The Best Of The Best: A Tosca For All Time
(5 out of 5 stars)
"I am honored, deeply honored to make the first review for this sublime recording. Why has no one reviewed it yet ? Has no one listened to it ? IT'S AMAZING. This at last is the greatest Tosca ever made. Now, as an opera buff, I am aware of the eternal rivalry between fans of Maria Callas and fans of Renata Tebaldi. When will it come to an end ? Tebaldi and Callas were never really rivals. They may not have been the best of friends but they must have respected each other as fellow artists. They were two different interpreters of the same repertoire, two different voices for the same characters. They had different temperaments but each a great singer in her own right. The truth is they were both la creme de la creme of the opera scene in the 50's and 60's, the immediate Post World War II period, when recording albums were being released commercially for the first time and when the likes of Karajan was still a young conductor. This old recording (50's ? 60's ?) finds Tebaldi in her prime and in a sensational, electrifying performance as Tosca. Immediately, critics compare this to the ever popular edition with Callas/Di Stefano/Gobbi. But the truth is this album is in a class of its own. While the Callas/Gobbi version remains a kind of old document of powerful drama, this is a combination of both beautiful singing and thrilling, intense acting, especially by the part of bass/bariton Piero Di Palma as Scarpia. While he is not as nasty as Tito Gobbi, he exudes a dark subtle sensuality and lust that can frighten anyone. He shows us his dark, base character in the lines of Dietrich Fischer Dieskau's Scarpia. This is a great album that should be in everyone's collection. Fans of Tebaldi of course will be pleased.

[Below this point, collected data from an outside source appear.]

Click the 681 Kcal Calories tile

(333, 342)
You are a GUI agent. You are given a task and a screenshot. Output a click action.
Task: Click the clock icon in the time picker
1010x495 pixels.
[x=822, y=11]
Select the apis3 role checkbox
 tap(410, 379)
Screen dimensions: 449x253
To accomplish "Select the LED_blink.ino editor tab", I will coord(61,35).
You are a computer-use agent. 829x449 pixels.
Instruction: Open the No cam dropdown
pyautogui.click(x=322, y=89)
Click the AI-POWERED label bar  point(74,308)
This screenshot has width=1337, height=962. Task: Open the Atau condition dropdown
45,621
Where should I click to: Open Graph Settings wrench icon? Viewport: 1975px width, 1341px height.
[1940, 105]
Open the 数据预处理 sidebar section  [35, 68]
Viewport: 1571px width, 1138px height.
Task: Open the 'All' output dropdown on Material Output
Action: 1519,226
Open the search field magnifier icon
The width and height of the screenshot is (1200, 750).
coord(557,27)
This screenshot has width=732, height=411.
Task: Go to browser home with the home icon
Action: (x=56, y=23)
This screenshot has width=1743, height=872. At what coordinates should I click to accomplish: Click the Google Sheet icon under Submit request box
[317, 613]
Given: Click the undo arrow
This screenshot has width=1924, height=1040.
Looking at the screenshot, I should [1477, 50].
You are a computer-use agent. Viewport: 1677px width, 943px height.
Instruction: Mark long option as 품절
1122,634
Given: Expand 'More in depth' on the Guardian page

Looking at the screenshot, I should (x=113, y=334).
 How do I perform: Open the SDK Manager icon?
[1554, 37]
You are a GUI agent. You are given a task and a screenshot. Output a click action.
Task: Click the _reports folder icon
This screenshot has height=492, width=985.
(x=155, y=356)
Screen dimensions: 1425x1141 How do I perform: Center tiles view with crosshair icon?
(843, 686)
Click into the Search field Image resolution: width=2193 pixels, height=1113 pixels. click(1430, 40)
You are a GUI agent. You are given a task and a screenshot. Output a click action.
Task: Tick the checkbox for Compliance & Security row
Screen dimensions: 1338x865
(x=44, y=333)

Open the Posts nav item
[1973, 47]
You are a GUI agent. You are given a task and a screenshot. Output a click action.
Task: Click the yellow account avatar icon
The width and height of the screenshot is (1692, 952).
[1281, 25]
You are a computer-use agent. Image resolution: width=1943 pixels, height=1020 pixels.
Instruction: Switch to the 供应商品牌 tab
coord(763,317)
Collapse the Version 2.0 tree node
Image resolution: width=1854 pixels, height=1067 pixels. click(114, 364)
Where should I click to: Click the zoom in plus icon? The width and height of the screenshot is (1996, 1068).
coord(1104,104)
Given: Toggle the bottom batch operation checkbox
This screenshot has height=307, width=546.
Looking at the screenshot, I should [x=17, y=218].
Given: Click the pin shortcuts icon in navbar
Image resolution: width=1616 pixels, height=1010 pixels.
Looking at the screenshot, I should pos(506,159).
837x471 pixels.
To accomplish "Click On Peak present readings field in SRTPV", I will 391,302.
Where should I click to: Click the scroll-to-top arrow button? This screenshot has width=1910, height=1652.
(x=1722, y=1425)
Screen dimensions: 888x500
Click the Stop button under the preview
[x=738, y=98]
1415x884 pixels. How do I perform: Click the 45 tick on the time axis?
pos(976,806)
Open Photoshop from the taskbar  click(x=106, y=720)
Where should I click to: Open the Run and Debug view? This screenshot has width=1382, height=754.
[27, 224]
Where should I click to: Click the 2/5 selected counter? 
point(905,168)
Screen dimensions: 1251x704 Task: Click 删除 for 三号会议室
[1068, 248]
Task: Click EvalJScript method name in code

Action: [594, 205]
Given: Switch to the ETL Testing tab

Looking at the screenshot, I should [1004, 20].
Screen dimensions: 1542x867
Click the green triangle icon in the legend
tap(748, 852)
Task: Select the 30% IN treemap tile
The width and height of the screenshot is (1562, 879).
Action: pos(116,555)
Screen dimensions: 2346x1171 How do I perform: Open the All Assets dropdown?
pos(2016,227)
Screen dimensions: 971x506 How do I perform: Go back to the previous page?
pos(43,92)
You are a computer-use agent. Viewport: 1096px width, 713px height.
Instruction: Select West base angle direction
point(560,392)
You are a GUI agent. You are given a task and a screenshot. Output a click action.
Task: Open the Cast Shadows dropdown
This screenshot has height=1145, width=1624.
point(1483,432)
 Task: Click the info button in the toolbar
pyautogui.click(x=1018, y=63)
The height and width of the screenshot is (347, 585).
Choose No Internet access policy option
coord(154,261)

Reneta Tebaldi (she died last month December of 2004) is terrific and there will never be a great singer like her again. Her passing marked the end of an era. She was definately one of the greatest singers of the opera scene in the Post World War II period in the 20th entury. As Tosca, she has a regial flair, a powerful intensity and beautiful lyric splendor. She emphasizes the beauty in such scenes as her duets with Mario, her Prayers, her melancholy aria "Vissi D'Arte". A lot of Tosca's arias are beautiful, we must not forget. It calls for pianissimos and lyric control of breath. In many was she is like Montserrat Caballe in this sense, who bathed her singing with the most gorgeous pianissimi and lyricism beloved by all. Tebaldi's legato comes through smoothly and cleanly. As for her intense lines and more dramatic parts - the scene in which she stabs Scarpia, "Questo il becio di Tosca!" (This is Tosca's kiss!)..Muori Dannato Muori ! (Die you damned man die!) and (Avanti a lui tremaba tutti Roma- all Rome trembled at him)..she executes this intense power with dramatic conviction, the equal to Maria Callas, Birgit Nilsson and Leontine Price who each performed Tosca with great aplomb. Her Suicide finale at the top of Castel San Angelo is incredibly climatic.
The tenor in the role of Cavaradossi is not well known but he does a decent job as the artist-hero. He may not be among the great Marios that were Placido Domingo, Giuseppe Di Stefano, Franco Corelli, Luciano Pavoratti or Jose Carreras, he is still good to my ears. He comes off as romantic, idealistic, passionate and heroic, even if he doesn't sound defiant. Piero Di Palma is a great Scarpia, with a husky dark tone in his voice. This album is a rare one and a collector's piece. I highly recommend this to fans of Tosca and Renata Tebaldi.